**INFORMATION GIVEN:**
• • • • •

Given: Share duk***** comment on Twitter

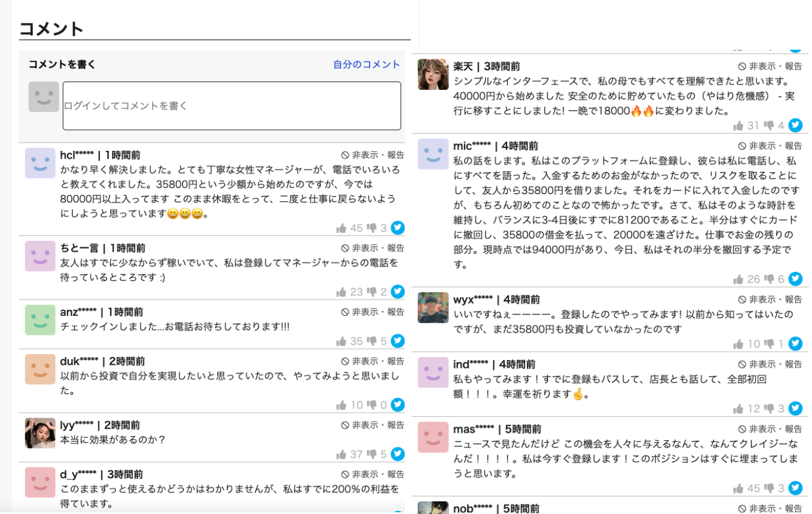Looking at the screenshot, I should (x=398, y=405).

• • • • •

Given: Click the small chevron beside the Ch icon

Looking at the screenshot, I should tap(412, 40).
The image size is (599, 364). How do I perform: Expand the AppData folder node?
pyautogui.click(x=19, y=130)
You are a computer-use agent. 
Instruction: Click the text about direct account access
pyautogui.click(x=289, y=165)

• • • • •

**TASK STATEMENT:** Beginning with the line holding "Given: Click the" and ending with the line holding "You are a computer-use agent.", write out the stretch of material above exactly; add no further lines.

**EXERCISE SOLUTION:**
Given: Click the small chevron beside the Ch icon

Looking at the screenshot, I should tap(412, 40).
The image size is (599, 364). How do I perform: Expand the AppData folder node?
pyautogui.click(x=19, y=130)
You are a computer-use agent. 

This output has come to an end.